Demand loans are the short term loans which do not have fixed time of repayment and also the floating interest i.e. varying interest according to the lending institution. In this type of loan, the lender can ask the borrower to repay the loan at any time.

Subsidised loans

Subsidised loans are issued with some benefits to the borrower such as reduction in interest rate or partial reduction in payment amount and period. These are mainly initiated by the government in providing the educational loans and agriculture loans, etc.

In USA, the government is providing educational loan without interest for the students. In India, there are a lot of subsidised loans provided to farmers and entrepreneurs to grow in their field.

Concessional loans

Concessional loans are otherwise called as “Soft loans” and they are provided with zero interest rate or with the interest rate lower than the market rate. These types of loans have a lenient grace period for a long period of time. These loans are provided for employees of the lending institution as an employee benefit and also between the different nations. For example,

Ethiopia received a soft loan from the Chinese government, in September 2012. The Chinese government granted a soft loan package totaling US$23 million to support Ethiopian development activities. The loan is part of China’s plan to support Ethiopia and to promote the development of trade between Ethiopia and China.

Digitalisation and the future of lending system

Digital era of the lending system was originated in the 21st century. Banking and Financial services transformed into the digital world which made the pathway to the digital lending system. A lot of financial software is arisen to reduce the manual work and the traditional process involved in the lending system.

The introduction of online banking and mobile banking made the process of lending so easy for the borrower as well as the lender.

In 2010, LendingTree.com survey found that 21% of prospective home loan consumers shopped online. In 2015, BBVA survey states that 45% increase in consumer loans through mobile phones.

Now, the rise of Fintech made much more changes in the lending system and also gives rise to many peer to peer lending sites. The peer to peer lending sites like Upstart, Lending club, SoFi make the borrower get the loans directly online without any physical appearance. And also sites like Lendbox, Peerform act as a platform for borrower and lender to meet each other online.
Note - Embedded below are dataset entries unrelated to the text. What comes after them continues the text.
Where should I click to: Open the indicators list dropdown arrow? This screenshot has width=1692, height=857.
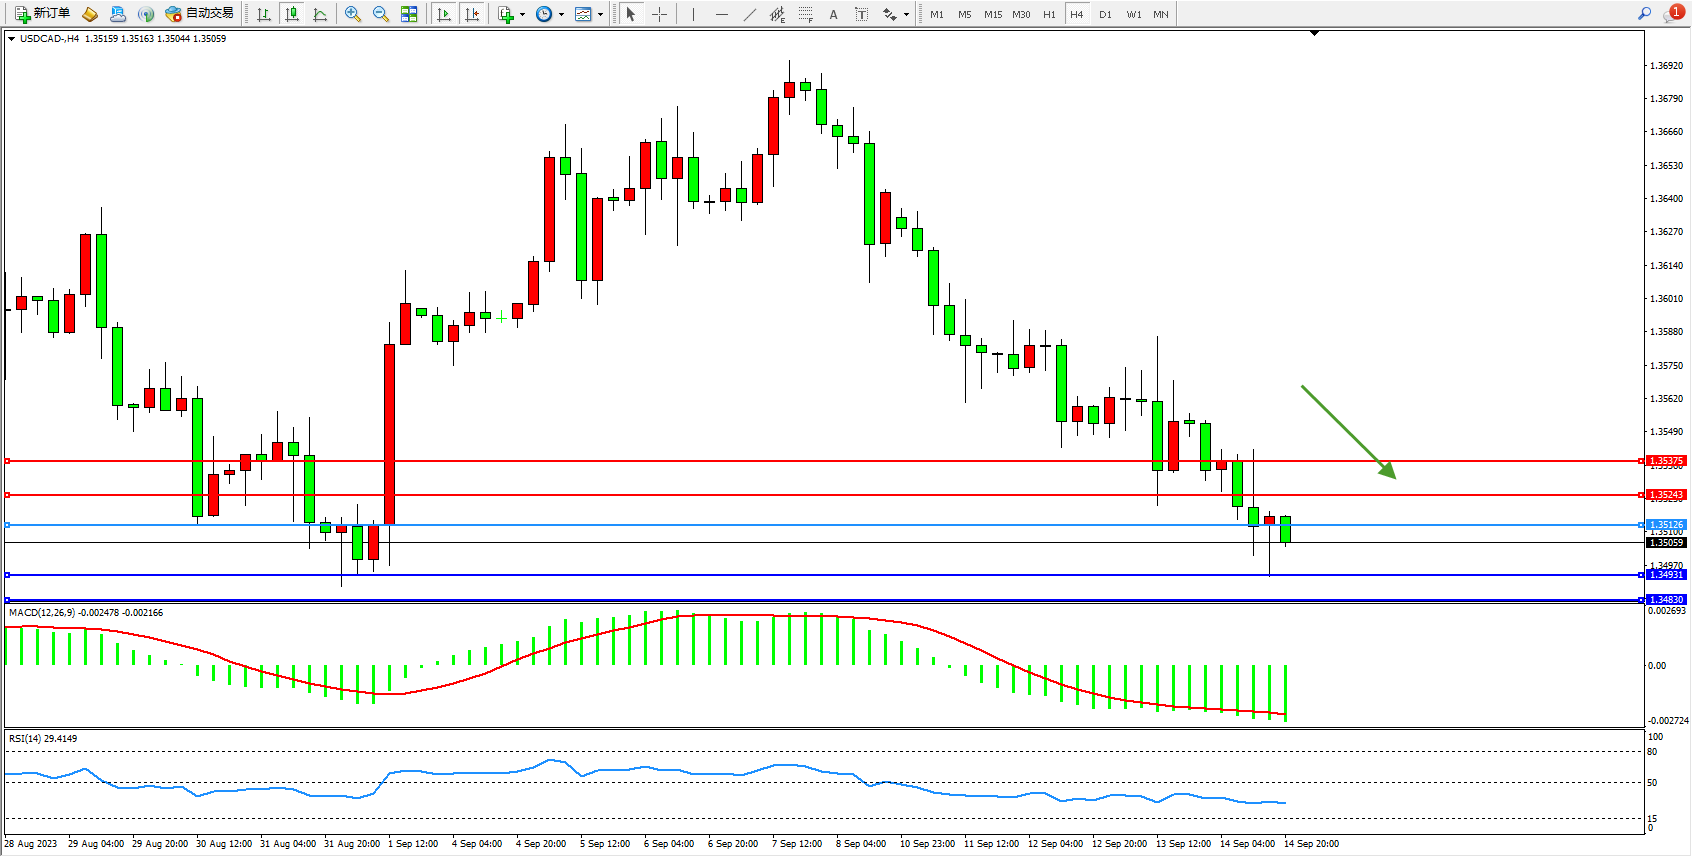(x=522, y=14)
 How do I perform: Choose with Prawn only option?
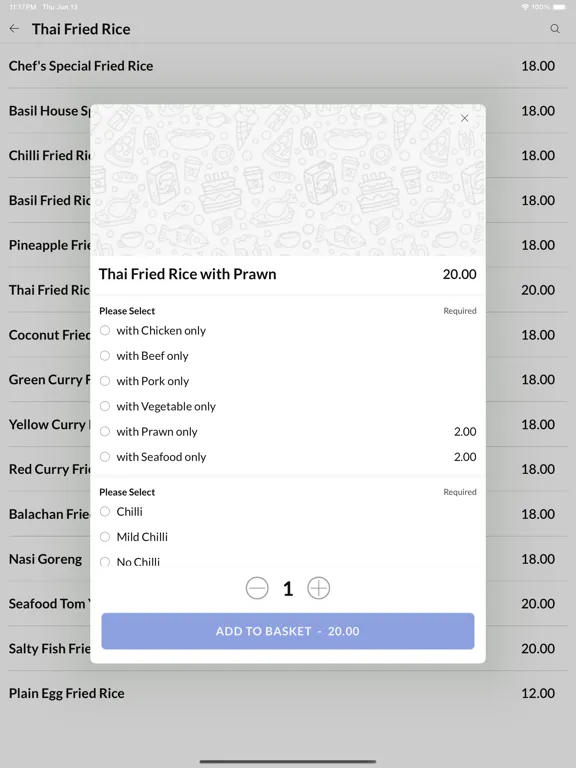click(x=288, y=432)
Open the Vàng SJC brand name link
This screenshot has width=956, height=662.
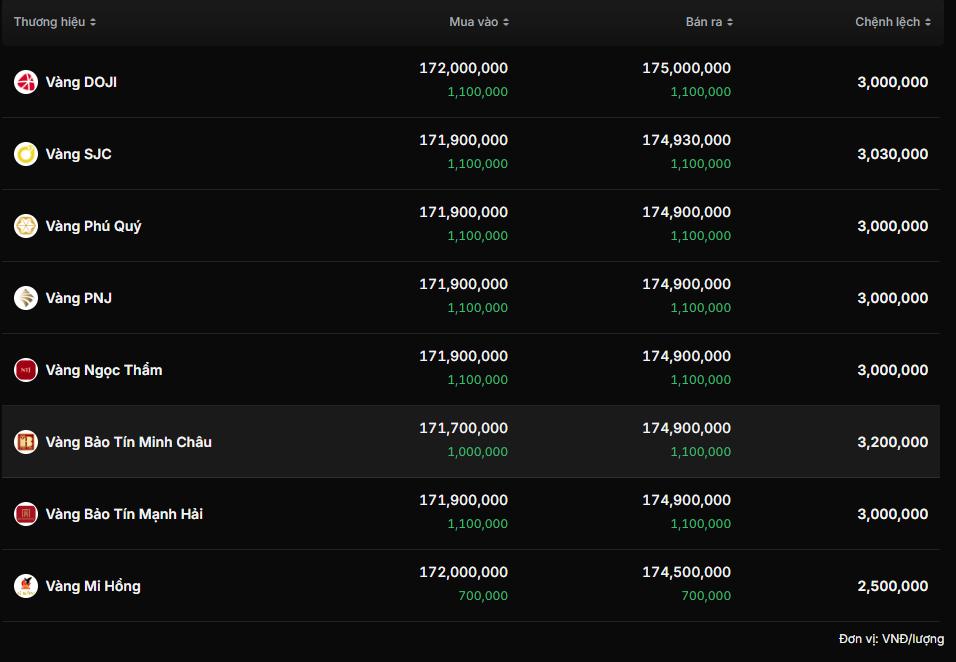tap(78, 154)
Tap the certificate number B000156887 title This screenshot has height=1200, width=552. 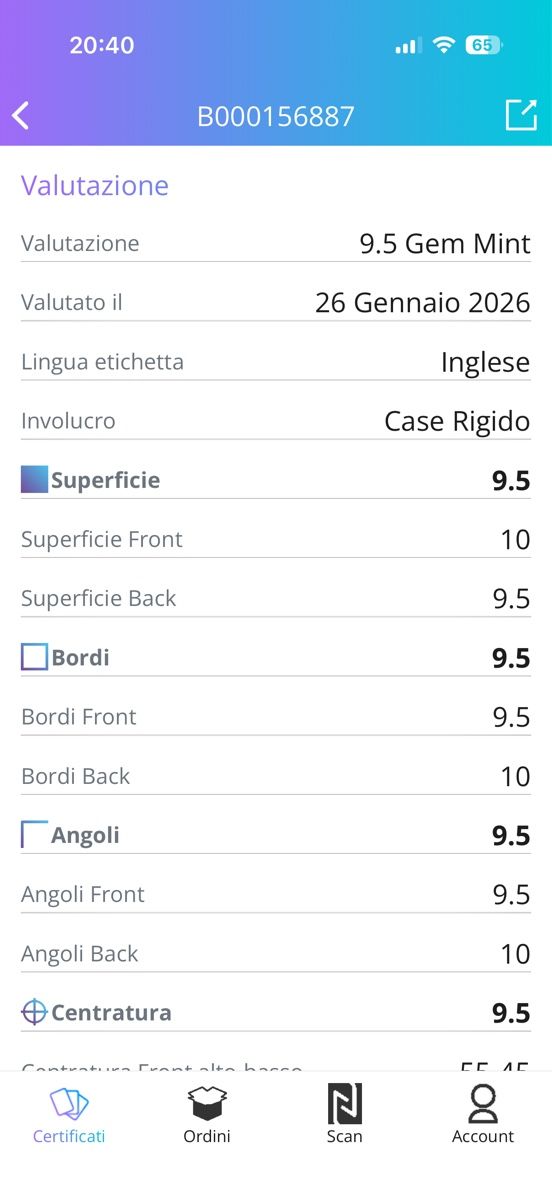tap(276, 116)
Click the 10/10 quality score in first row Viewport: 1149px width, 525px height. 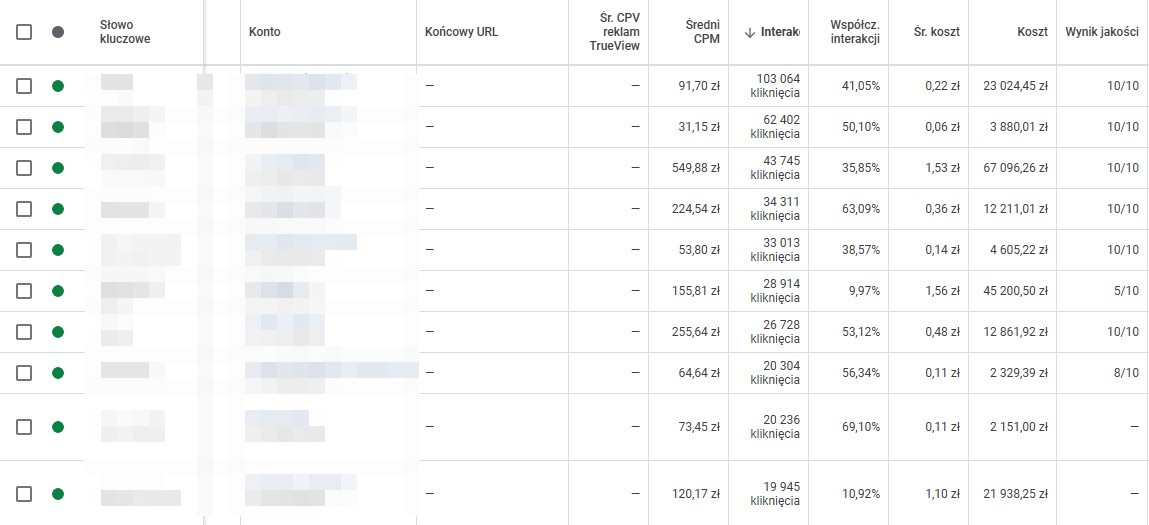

Recently, Amazon also enters into the field of lending by providing the loans to the vendors and also providing the educational loan to its prime student customers.

There are much more changes are happening and going to happen in the future. The people are completely moving to the automated world where everything available online inside their smart phones. Since the people are also started using the high price smart phones which may be used as collateral for short-term loans in the future!!!